Vamos a recordar los términos. El narcotráfico lo conocimos ampliamente en Colombia como una estrategia ilegal de carteles, que enviaban cocaína y marihuana por toneladas a Estados Unidos y, luego, a países de Europa. Surgió luego un extenso diccionario de términos y palabras como: guerra contra las drogas, narcoguerrilla, narcoparamilitarismo, traquetos, mágicos, capos y otros. Sin embargo, las que mejor describen nuestra realidad son la narcopolítica y por ende la calificación triste, pero real, de narcodemocracia, sobre todo cuando pasamos de ser un país exportador a consumidor, por lo que apareció la palabra microtráfico.
Leyendo con atención editoriales y columnistas de varios medios digitales nacionales e internacionales sabemos que algo ha cambiado: las autoridades se dan cuenta de que corretear tras los consumidores es tiempo y esfuerzo perdidos. Por ejemplo, un adicto al bazuco no se contenta con una ficha.
"En un rato nos fumamos 16 fichas", me contó un consumidor. En otra ocasión detuvieron en Armenia a una persona de un conjunto residencial en el que viví. Llevaba 60 gramos porque, según explicó luego, se iba de paseo varios días. Lo lamentable es que esos son los resultados que la ley, tal como está diseñada, obliga a los policías a dar constantemente. Todo lo anterior es solo el contexto.
La segunda parte, la de la resistencia a la legalización que recomiendan de expertos y voces, es la mezcla ya nada extraña, pero nada combatida, entre política y drogas (políticos y traquetos) ¿Acaso la prohibición de bebidas alcohólicas en Estados Unidos hace cerca de un siglo no fue igual? Mezcla de política y tráfico de licor. Para que no pensemos que es un problema de un territorio a miles de kilómetros analicemos el porqué subsisten las famosas ollas del microtráfico y la cadena de distribución en municipios de tan solo 10 mil o 14 mil habitantes, en Caldas.
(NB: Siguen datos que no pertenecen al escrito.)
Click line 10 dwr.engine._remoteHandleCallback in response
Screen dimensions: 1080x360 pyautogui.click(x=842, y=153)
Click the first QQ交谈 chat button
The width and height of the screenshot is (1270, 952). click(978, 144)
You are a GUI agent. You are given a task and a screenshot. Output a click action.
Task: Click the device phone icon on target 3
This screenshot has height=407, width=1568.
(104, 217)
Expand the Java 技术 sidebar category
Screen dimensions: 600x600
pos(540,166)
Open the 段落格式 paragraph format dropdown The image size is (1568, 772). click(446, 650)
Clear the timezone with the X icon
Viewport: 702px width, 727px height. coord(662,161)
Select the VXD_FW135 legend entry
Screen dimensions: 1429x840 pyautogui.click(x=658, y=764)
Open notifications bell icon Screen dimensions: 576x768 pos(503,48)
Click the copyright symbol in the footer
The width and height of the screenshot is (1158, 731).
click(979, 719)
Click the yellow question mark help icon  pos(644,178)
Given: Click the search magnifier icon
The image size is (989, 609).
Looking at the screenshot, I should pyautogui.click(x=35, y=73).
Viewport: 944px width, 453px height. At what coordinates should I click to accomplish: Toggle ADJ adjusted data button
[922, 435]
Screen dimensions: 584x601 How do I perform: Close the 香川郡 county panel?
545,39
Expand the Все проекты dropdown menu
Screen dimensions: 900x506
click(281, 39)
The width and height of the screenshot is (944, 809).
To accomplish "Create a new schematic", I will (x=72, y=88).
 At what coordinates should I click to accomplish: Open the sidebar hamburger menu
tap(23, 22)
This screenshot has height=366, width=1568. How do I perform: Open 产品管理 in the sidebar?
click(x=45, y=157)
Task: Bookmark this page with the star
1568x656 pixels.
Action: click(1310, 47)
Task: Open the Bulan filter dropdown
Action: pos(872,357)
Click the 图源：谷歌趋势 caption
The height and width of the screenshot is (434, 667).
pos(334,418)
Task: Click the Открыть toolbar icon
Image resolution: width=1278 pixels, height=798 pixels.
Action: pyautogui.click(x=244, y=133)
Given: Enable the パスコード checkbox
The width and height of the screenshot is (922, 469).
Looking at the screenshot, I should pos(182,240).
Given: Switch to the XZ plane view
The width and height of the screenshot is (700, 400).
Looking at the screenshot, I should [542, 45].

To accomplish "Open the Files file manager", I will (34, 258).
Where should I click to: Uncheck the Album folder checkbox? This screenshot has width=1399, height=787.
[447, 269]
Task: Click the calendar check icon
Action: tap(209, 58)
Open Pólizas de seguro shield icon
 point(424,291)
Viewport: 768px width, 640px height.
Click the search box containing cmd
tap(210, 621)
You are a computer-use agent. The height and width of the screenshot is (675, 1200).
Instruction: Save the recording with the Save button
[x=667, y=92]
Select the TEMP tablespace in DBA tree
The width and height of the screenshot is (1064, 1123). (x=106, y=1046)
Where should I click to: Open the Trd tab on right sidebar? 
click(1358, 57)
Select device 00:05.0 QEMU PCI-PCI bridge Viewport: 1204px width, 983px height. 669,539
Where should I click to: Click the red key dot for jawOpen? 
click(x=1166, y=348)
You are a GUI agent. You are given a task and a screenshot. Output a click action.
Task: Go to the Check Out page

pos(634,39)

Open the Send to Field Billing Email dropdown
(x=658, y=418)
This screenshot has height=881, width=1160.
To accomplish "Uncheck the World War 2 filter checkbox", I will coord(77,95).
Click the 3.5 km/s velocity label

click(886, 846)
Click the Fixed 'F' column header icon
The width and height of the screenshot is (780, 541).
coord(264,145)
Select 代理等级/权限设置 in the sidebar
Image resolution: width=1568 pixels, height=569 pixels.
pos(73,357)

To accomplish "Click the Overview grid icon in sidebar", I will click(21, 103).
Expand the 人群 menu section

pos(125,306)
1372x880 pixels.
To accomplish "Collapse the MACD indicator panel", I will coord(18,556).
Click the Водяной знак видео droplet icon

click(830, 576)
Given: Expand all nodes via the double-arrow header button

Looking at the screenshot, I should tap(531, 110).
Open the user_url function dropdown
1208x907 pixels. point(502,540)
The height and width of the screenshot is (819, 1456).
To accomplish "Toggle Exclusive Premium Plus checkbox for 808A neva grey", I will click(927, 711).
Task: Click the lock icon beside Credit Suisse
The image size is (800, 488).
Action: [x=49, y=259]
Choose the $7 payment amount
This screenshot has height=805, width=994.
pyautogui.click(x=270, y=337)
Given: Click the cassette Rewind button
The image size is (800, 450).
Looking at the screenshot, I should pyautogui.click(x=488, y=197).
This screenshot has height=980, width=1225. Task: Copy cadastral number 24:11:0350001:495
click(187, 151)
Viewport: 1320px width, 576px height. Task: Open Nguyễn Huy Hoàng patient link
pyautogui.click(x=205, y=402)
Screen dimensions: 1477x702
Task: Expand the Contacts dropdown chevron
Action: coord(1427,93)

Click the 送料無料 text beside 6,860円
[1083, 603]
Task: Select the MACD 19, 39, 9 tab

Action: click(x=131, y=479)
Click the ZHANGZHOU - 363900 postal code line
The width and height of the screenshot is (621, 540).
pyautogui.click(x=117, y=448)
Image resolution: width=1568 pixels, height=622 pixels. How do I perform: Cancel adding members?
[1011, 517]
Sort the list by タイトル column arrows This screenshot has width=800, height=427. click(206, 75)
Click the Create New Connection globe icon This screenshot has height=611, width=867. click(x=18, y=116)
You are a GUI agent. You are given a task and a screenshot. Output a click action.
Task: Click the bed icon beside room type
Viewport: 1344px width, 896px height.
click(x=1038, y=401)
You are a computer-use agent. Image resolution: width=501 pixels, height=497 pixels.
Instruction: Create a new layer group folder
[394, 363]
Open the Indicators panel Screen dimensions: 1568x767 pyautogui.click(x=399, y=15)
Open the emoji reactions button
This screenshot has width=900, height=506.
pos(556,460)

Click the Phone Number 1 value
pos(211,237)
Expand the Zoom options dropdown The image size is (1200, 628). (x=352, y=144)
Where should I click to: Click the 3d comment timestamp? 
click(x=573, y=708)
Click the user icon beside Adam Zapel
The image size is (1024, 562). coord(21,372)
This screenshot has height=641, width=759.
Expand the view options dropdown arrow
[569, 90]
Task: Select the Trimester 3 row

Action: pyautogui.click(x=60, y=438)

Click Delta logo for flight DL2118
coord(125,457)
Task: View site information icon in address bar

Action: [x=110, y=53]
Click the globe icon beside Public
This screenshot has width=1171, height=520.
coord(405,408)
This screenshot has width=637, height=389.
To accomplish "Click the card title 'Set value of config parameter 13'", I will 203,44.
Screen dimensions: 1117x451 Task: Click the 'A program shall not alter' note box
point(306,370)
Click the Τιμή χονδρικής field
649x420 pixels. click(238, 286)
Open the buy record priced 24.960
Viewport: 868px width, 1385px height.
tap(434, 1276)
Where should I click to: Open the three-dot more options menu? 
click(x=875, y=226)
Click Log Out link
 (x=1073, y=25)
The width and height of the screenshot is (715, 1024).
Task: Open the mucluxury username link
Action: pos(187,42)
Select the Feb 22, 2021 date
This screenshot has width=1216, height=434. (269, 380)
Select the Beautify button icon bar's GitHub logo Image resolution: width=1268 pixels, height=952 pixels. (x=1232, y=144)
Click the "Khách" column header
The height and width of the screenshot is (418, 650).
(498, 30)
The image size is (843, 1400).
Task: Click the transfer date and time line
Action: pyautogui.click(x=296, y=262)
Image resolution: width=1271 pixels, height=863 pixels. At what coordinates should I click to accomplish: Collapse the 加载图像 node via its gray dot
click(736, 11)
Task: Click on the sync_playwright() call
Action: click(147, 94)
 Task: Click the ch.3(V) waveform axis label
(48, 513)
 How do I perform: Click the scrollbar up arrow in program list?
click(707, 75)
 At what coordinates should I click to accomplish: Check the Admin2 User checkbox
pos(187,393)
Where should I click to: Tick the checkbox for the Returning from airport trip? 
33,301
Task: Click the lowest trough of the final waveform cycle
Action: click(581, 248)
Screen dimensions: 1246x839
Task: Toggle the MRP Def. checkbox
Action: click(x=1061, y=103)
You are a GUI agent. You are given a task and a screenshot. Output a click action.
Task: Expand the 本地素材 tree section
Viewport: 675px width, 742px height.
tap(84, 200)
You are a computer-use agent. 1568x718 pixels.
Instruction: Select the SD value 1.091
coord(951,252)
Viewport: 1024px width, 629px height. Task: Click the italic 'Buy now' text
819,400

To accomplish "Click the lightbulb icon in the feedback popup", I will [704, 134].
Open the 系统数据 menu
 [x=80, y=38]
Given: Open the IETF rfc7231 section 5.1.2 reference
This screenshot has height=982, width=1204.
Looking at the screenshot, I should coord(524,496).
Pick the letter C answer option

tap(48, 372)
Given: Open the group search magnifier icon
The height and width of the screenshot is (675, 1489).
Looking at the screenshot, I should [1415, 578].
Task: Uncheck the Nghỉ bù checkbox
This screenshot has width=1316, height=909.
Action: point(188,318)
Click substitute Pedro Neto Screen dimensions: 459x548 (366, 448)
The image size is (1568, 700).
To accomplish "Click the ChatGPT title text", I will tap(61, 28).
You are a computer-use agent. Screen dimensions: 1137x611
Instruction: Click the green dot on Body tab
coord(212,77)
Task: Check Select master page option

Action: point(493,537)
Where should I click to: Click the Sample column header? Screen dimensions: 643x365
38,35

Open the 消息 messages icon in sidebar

Recientemente he tenido la oportunidad de dialogar temas diversos con suboficiales con pocos años de retiro de la Policía, quienes en su momento se volvieron molestos para algunos políticos locales por el solo hecho de atacar lugares de venta y consumo, hasta el punto de solicitar a sus comandantes que los trasladara. No sé, ni tengo pruebas de que ahora mismo esté pasando. Sin embargo, tampoco hay que olvidar que el poder corruptor de ese negocio, por ilegal, puede apartar a un servidor público del cumplimiento de su misión para convertirlo en un delincuente más.
Lo que queda de esta reflexión es que si un gran expendio, ubicado en la zona de tolerancia de un municipio pequeño, puede corromper a concejales, secretarios de despacho o al mismo alcalde, primero es porque la persona detrás del manejo está bien cercano y, segundo, a mayor extensión y población mayor es la magnitud de la ilegalidad. ¿Si se han sentido tan cómodamente beneficiados querrán perder ese flujo de caja que financia sus campañas y los enriquece ilícitamente para hacerle guiños a la legalización? No lo creo, esa debe ser una palabra que los incomoda y hasta los asusta, porque la palabra legalidad no figura siquiera en sus pretensiones.